Below is a listing; return it in full, exactly as it appears.
───── Data extract
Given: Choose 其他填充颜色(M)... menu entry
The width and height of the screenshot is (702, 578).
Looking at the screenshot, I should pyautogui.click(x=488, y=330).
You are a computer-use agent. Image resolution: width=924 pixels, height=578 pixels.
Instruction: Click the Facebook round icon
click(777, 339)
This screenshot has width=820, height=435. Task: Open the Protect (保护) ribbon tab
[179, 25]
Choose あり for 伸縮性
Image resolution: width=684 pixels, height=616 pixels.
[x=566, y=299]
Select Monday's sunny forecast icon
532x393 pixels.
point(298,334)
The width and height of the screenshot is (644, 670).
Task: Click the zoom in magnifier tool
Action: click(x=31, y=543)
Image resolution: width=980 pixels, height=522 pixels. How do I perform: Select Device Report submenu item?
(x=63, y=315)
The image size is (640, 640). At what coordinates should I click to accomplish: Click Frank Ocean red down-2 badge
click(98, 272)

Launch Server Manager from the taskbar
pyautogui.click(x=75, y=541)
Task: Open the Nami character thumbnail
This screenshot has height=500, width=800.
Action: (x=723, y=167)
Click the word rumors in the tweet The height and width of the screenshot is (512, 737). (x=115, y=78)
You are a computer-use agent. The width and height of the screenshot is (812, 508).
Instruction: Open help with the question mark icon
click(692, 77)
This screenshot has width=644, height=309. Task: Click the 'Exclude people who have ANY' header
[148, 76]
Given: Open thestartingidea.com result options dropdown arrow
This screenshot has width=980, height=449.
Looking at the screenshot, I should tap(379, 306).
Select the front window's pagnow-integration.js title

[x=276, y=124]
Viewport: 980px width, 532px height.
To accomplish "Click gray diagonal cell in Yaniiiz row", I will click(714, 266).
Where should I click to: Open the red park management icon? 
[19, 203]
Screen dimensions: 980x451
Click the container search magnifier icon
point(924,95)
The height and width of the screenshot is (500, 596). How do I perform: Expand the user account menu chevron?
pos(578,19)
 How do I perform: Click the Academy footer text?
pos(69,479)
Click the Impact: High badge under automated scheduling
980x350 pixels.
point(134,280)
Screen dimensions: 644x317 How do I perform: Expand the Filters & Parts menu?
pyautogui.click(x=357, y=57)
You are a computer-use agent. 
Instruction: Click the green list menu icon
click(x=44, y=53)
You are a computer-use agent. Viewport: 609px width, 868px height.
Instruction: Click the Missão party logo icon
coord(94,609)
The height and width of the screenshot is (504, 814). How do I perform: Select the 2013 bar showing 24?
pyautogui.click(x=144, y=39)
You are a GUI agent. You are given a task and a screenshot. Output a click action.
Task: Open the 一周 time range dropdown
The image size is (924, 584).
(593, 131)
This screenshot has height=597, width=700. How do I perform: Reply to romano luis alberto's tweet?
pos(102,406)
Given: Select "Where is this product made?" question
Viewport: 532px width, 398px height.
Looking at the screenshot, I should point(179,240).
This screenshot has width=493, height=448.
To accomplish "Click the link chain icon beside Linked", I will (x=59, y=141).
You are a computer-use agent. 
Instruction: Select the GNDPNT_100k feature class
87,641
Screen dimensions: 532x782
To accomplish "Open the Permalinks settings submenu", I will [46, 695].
──────────
# [Completed exercise]
Given: Choose 其他填充颜色(M)... menu entry
The width and height of the screenshot is (702, 578).
Looking at the screenshot, I should pyautogui.click(x=488, y=330).
You are a computer-use agent. Image resolution: width=924 pixels, height=578 pixels.
Instruction: Click the Facebook round icon
click(777, 339)
This screenshot has width=820, height=435. Task: Open the Protect (保护) ribbon tab
[179, 25]
Choose あり for 伸縮性
Image resolution: width=684 pixels, height=616 pixels.
[x=566, y=299]
Select Monday's sunny forecast icon
532x393 pixels.
point(298,334)
The width and height of the screenshot is (644, 670).
Task: Click the zoom in magnifier tool
Action: click(x=31, y=543)
Image resolution: width=980 pixels, height=522 pixels. How do I perform: Select Device Report submenu item?
(x=63, y=315)
The image size is (640, 640). At what coordinates should I click to accomplish: Click Frank Ocean red down-2 badge
click(98, 272)

Launch Server Manager from the taskbar
pyautogui.click(x=75, y=541)
Task: Open the Nami character thumbnail
This screenshot has height=500, width=800.
Action: (x=723, y=167)
Click the word rumors in the tweet The height and width of the screenshot is (512, 737). (x=115, y=78)
You are a computer-use agent. The width and height of the screenshot is (812, 508).
Instruction: Open help with the question mark icon
click(692, 77)
This screenshot has width=644, height=309. Task: Click the 'Exclude people who have ANY' header
[148, 76]
Given: Open thestartingidea.com result options dropdown arrow
This screenshot has width=980, height=449.
Looking at the screenshot, I should tap(379, 306).
Select the front window's pagnow-integration.js title

[x=276, y=124]
Viewport: 980px width, 532px height.
To accomplish "Click gray diagonal cell in Yaniiiz row", I will click(714, 266).
Where should I click to: Open the red park management icon? 
[19, 203]
Screen dimensions: 980x451
Click the container search magnifier icon
point(924,95)
The height and width of the screenshot is (500, 596). How do I perform: Expand the user account menu chevron?
pos(578,19)
 How do I perform: Click the Academy footer text?
pos(69,479)
Click the Impact: High badge under automated scheduling
980x350 pixels.
point(134,280)
Screen dimensions: 644x317 How do I perform: Expand the Filters & Parts menu?
pyautogui.click(x=357, y=57)
You are a computer-use agent. 
Instruction: Click the green list menu icon
click(x=44, y=53)
You are a computer-use agent. Viewport: 609px width, 868px height.
Instruction: Click the Missão party logo icon
coord(94,609)
The height and width of the screenshot is (504, 814). How do I perform: Select the 2013 bar showing 24?
pyautogui.click(x=144, y=39)
You are a GUI agent. You are given a task and a screenshot. Output a click action.
Task: Open the 一周 time range dropdown
The image size is (924, 584).
(593, 131)
This screenshot has height=597, width=700. How do I perform: Reply to romano luis alberto's tweet?
pos(102,406)
Given: Select "Where is this product made?" question
Viewport: 532px width, 398px height.
Looking at the screenshot, I should point(179,240).
This screenshot has width=493, height=448.
To accomplish "Click the link chain icon beside Linked", I will (x=59, y=141).
You are a computer-use agent. 
Instruction: Select the GNDPNT_100k feature class
87,641
Screen dimensions: 532x782
To accomplish "Open the Permalinks settings submenu", I will [46, 695].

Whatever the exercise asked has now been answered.